I recently visited my Canadian relatives and spent half of my time with them in pure exhaustion just from trying to make sense of the conversation. Studying French from junior high through college and growing up in a house where French and English were used interchangeably, one would think that the language would be second nature to me, but that’s not how I’m wired.
Even with my limited knowledge of the French language, there were parts of our “conversations” that I understood simply by expression, body language, and intonation alone. In those instances, my comprehension of French was quite impressive! What abilities was I then using if not my understanding of the words and is it possible that animals who don’t use words might share such abilities with people?
I had the unique privilege of hearing Dr. Temple Grandin speak this past week at a lecture sponsored by the Cummings School of Veterinary Medicine on the topic of animal cognition and autism. Interestingly, one of the points that she stressed throughout her lecture was that animals pay far less attention to words than they do to the information gained from their senses, and if we are to more accurately understand what animals are thinking or experiencing emotionally, we need to pay much more attention to what they are seeing, hearing, smelling, and feeling.

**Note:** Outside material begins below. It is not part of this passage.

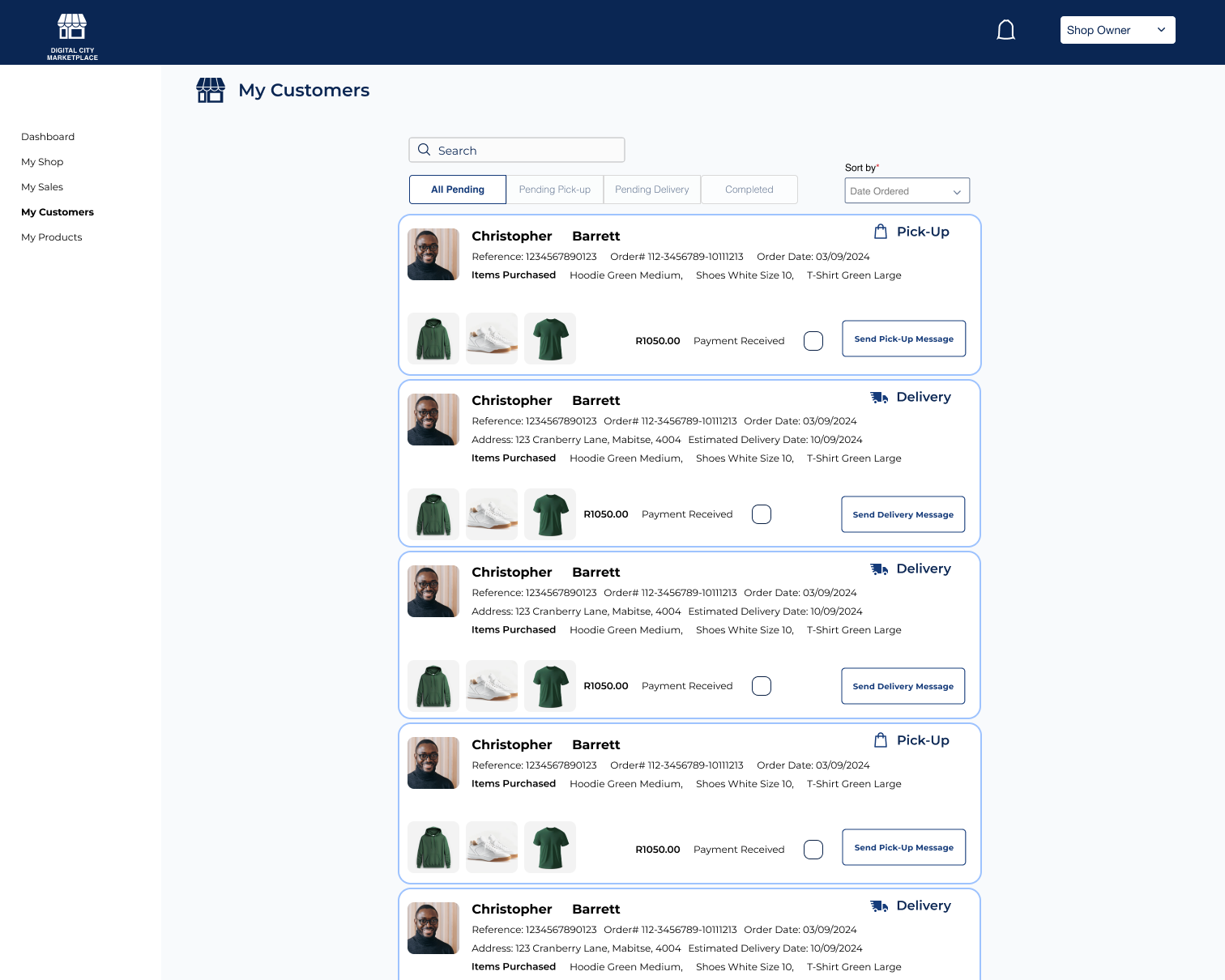Click the storefront icon beside My Customers
This screenshot has width=1225, height=980.
pyautogui.click(x=211, y=90)
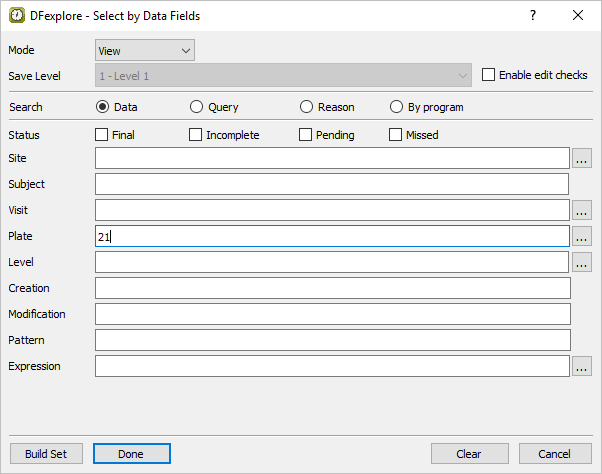
Task: Open the Level field ellipsis picker
Action: click(582, 262)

Experts on canine cognition and behavior, Dr. Patricia McConnell, author of The Other End of the Leash, and Dr. Alexandra Horowitz, author of Inside of a Dog, both write that although we share the same five senses with animals, the campacity of our senses can vary significantly from one species to another. So what we see, hear, feel, taste, or smell may not necessarily be what an animal is experiencing. This creates an even greater challenge if we are trying to understand an animal’s emotional experience.
Truly empathizing with another person is difficult enough because we don’t live in the full context of another’s life experience. Add the variable of sensory processing that pales, exceeds, or even varies from our own, such as that of another species, and the challenge posed is much greater. Overcoming this challenge through educating ourselves about how our beloved animals process sensory input is well worth the effort. Not only do we develop the heightened ability to empathize with their experiences, but in doing so we can now respond to them compassionately and effectively.
As domesticated species who depend on humans for survival, dogs are highly in tune and responsive to our patterns of behavior and emotional states. If we learn to better understand their emotions and in turn demonstrate appropriate and compassionate responsiveness, how much greater will our chances of developing symbiotic relationships with them be?
As I watch my white-muzzled Labrador drive her nose deep into the hole she carved at the base of a stump while rapidly sniffing and blowing out the scent of what might possibly be a chipmunk’s den, I cannot nor would not want to smell what she does. I trust however, that she smells something that results in her experience of curiosity, joy, and purpose. So as Dr. Grandin suggests, I “stop talking and pay attention”. With body language and intense expression, Tessa tells me something that is beyond my ability to know with my limited senses: a family of small creatures may be living beneath this stump. Maybe I am wired for language after all!